Deep Image Prior
These are the notes for Ulyanov et al. (2018)
- Main Point: The structure of ConvNets is sufficient to capture a great deal of low-level statistics before any training
- The study focuses on the prior captured by a deep convolutional network, independent of any training
- The Driving Reasoning
- ConvNets are SOTA for many image-related tasks (super-resolution, image reconstruction, denoising, etc.)
- They are usually trained on huge datasets.
- It can be assumed that large training datasets is the reason of the great performance, but learning isn’t a sufficient explanation
- Generalization requires the structure of the network to resonate with the structure of the data
- Their Method
- Basically, the authors fit a randomly initialized ConvNet on the noisy image and use it for the generation task.
- The Task
- They consider inverse tasks such as denoising, super-resolution, and inpainting.
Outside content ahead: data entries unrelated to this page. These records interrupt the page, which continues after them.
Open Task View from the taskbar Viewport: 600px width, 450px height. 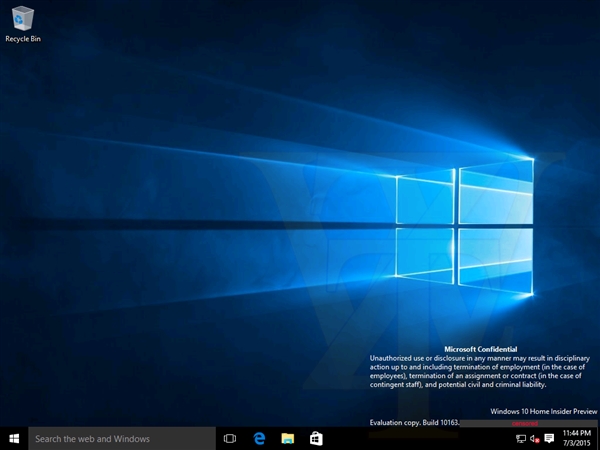tap(230, 438)
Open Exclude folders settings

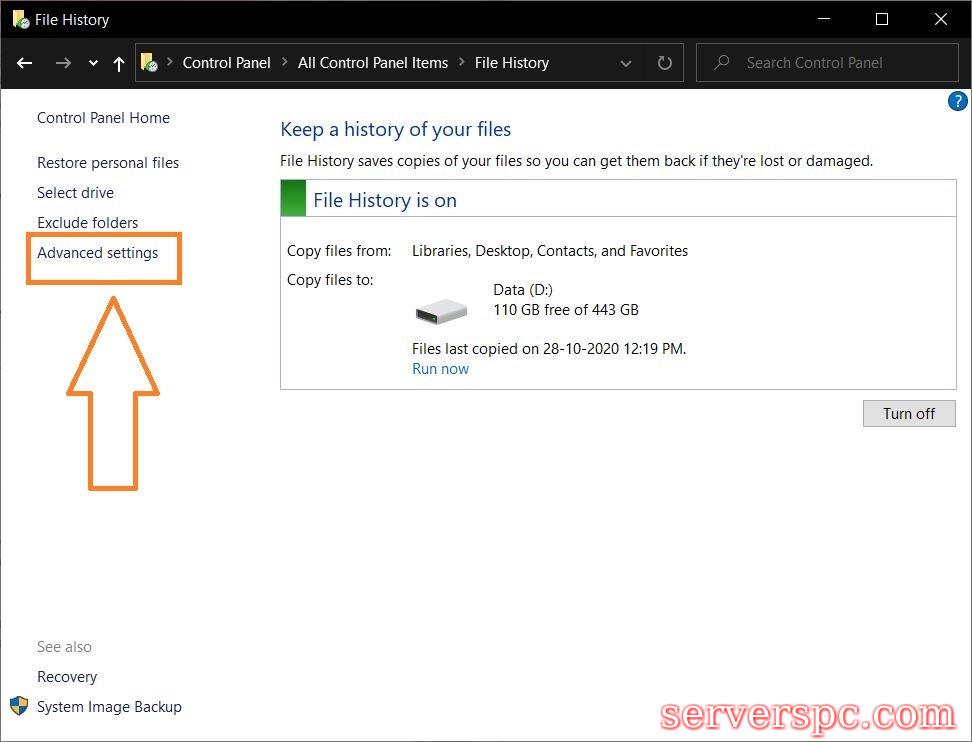(87, 223)
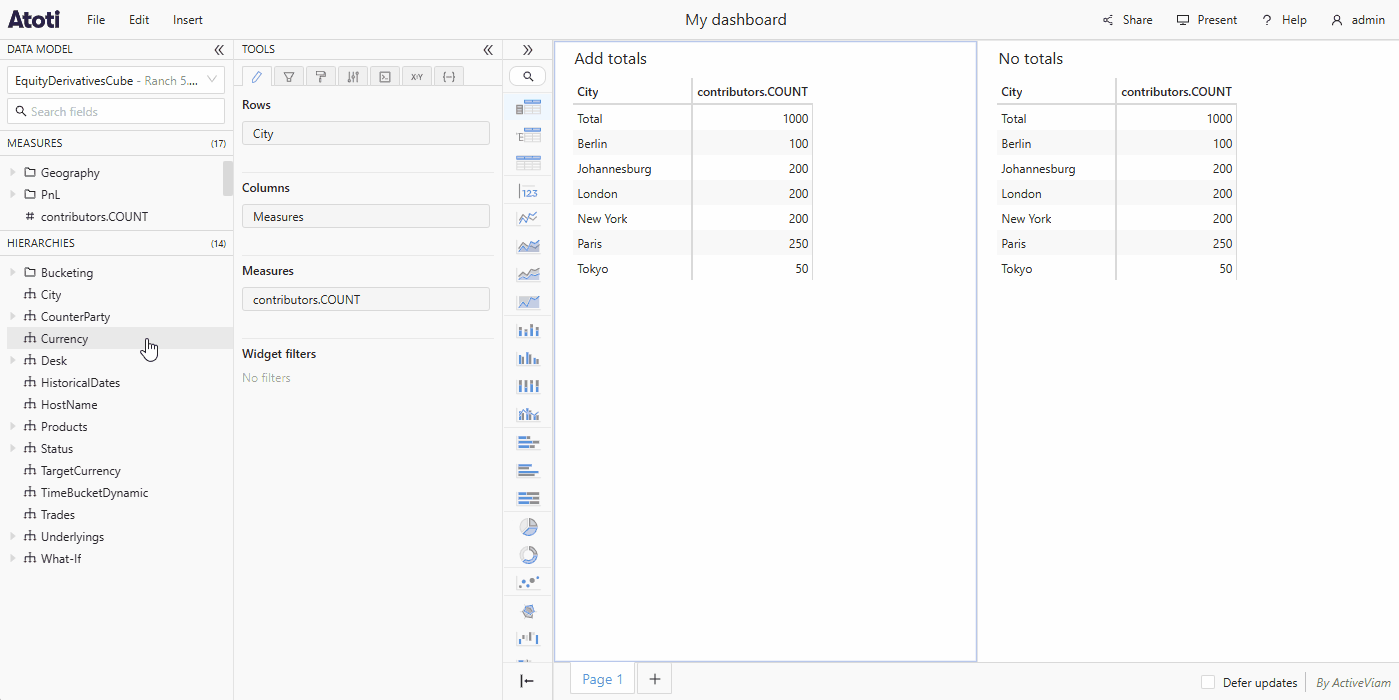
Task: Select the scatter plot widget icon
Action: 527,581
- Expressed as energy-minimization problem: \(x^* = \min_x E(x; x_0) + R(x)\)
- \(E(x;x_0)\): Task dependendt data term (e.g. How similiar the reconstructed image is to the noisy one?)
- \(R(x)\) is a requalization term (e.g. the probability \(x\) occurs in nature as determined by the prior of a pretrained model)
- \(x_0\) is the noisy/low-resolution/occulded image
- \(x^*\) is the model’s predicted clean/high-resolution/inpainted image
- Deep networks are applied by mapping a random code \(z\) to an image \(x\): \(x = f_\theta (z)\)
- Their method
- Instead of finding the parameters by training on a large dataset, they learn to map \(z\) to the given \(x_0\)
- \(\theta^* = \arg\min_{\theta} E(f_\theta(z); x_0)\)
- and they set the regualizer to zero. Thus,
- \(x^* = f_{\theta ^ *}(z)\)
- Why it works?
- It is expected that their model learns the noise in \(x_0\)
- This doesn’t happen because the ConvNet architecture has high resistance to learning noise and low resistance to learning the signal
- => the model learns the signal before it learns the noise
- => They stop training early before the model learns the noise
- Applications
- They apply their model to multiple tasks including denoising, super-resolution, inpainting, etc.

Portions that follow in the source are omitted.